As founder of Motown, Berry Gordy helped mold the careers of music acts that would go on to become some of the world's most iconic stars, including Stevie Wonder, Marvin Gaye, Michael Jackson, Diana Ross and The Supremes and more. For that contribution and more, the Songwriters Hall of Fame is bestowing Gordy with its Pioneer Award.
"Berry Gordy is an innovator and a visionary. Yes, he created a label but more than that, he created a genre," Songwriters Hall of Fame chairman Jimmy Webb says in a statement. "Think about it, he pioneered a marketplace for African American artistry and then he invited the world in to enjoy it."
Webb says that Gordy "was way ahead of his time," grooming Motown's artists and ensuring that they received media training. "Berry Gordy and the Motown sound are essential to the American music story," Webb adds.

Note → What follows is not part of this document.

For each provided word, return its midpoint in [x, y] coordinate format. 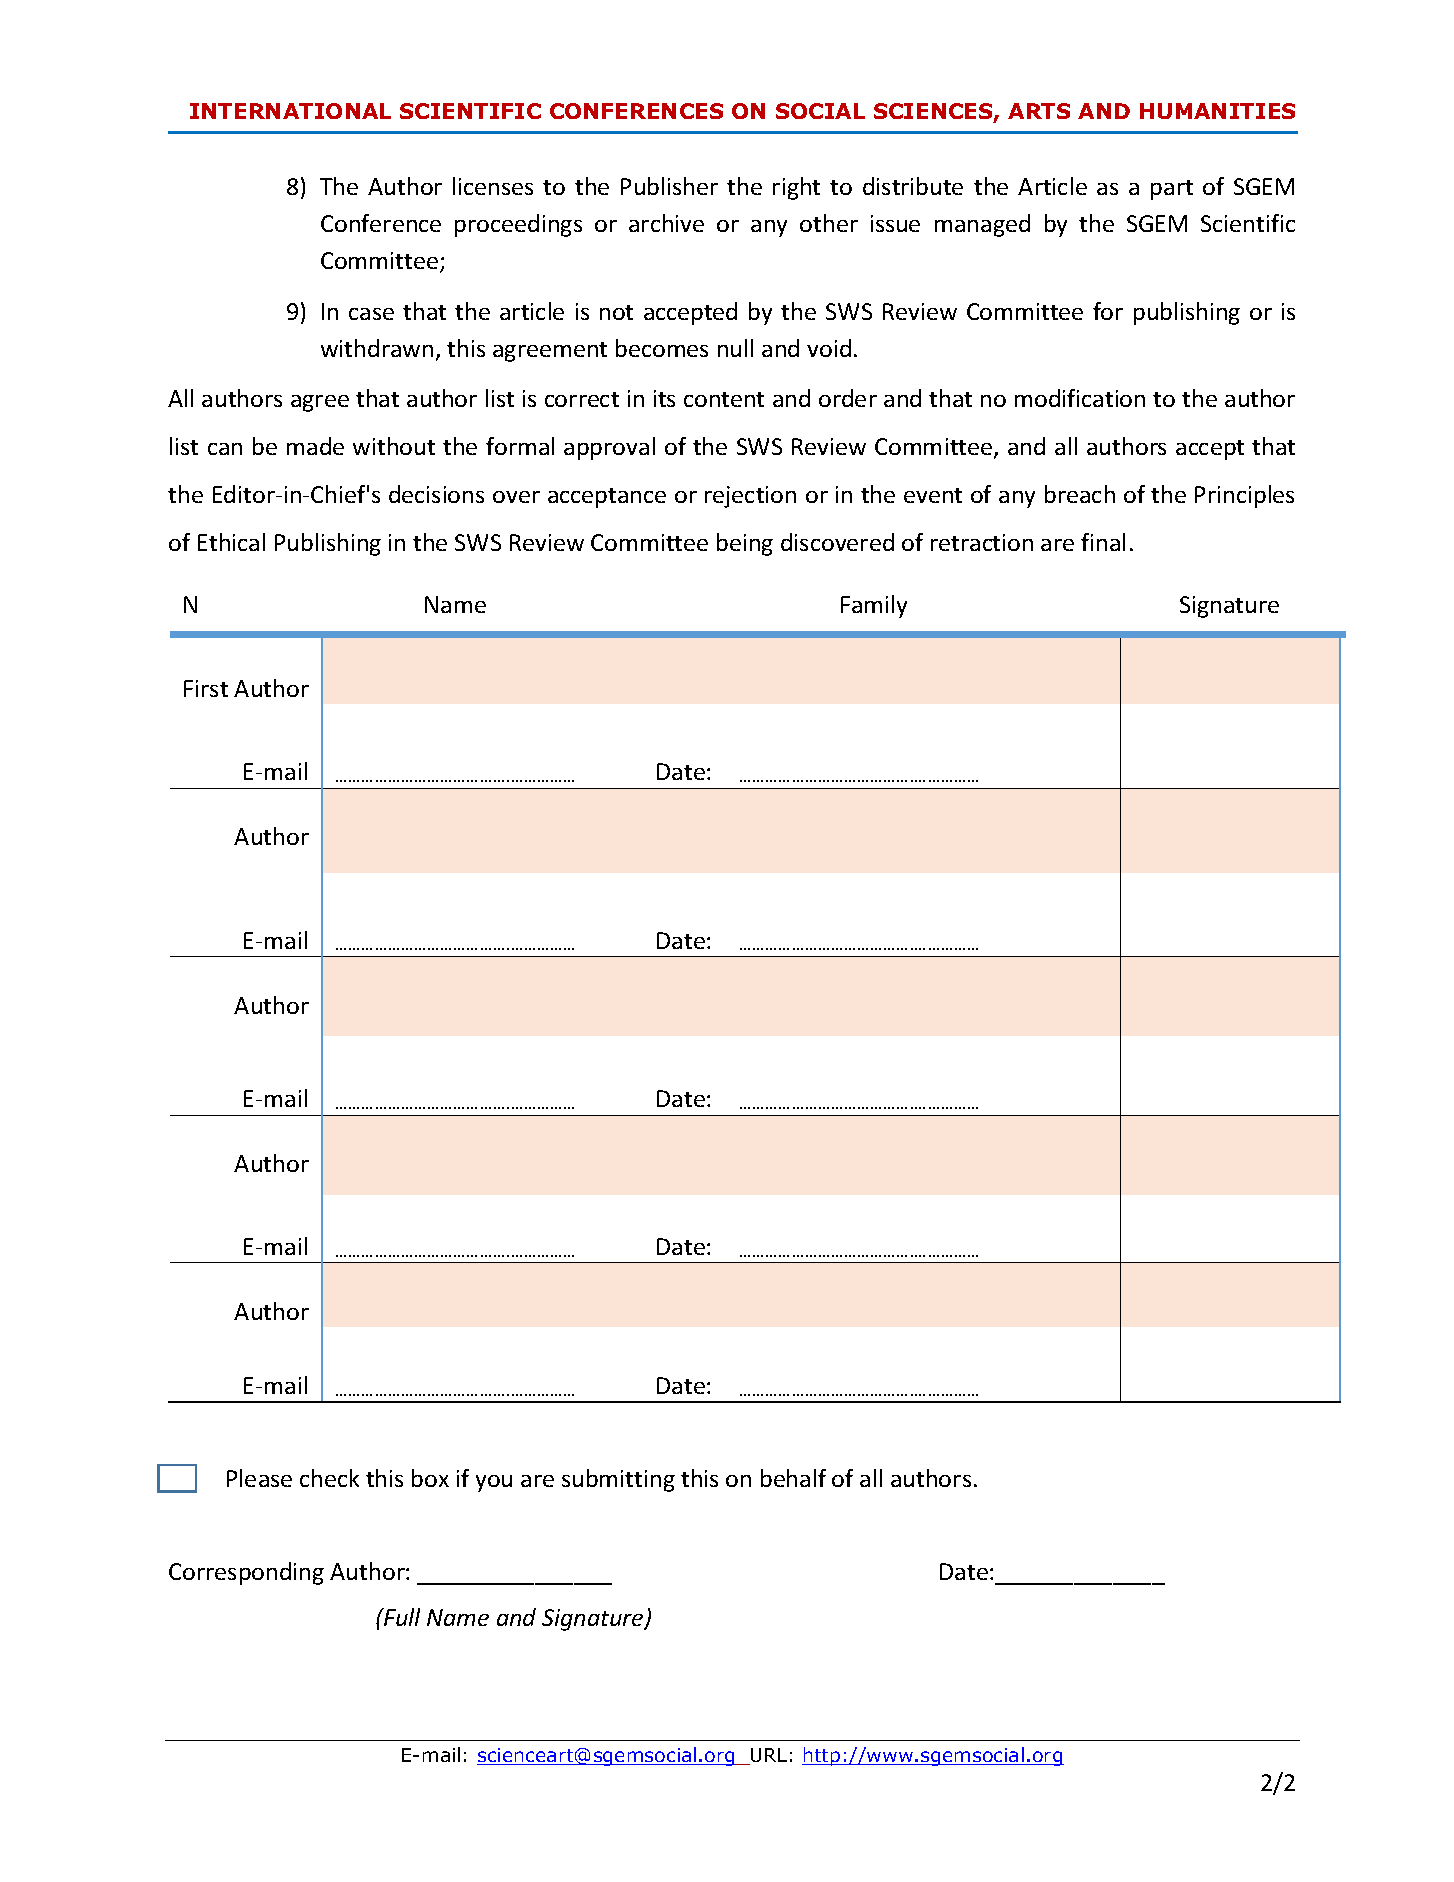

Gordy will be the first living recipient of the prestigious Pioneer Award, which will be presented to him during the 44th Annual Induction and Awards Dinner that the Songwriters Hall of Fame is hosting Thursday, June 13, in New York City. Last year's Pioneer Award was posthumously presented to singer-songwriter Woody Guthrie.
Next month, Gordy will see the premiere of his Broadway production, Motown: The Musical. Written by Gordy, Motown: The Musical celebrates the artists and songs that emerged from the label that Gordy founded. The play will premiere on April 14 at New York City's Lunt-Fontanne Theatre. Previews are already underway.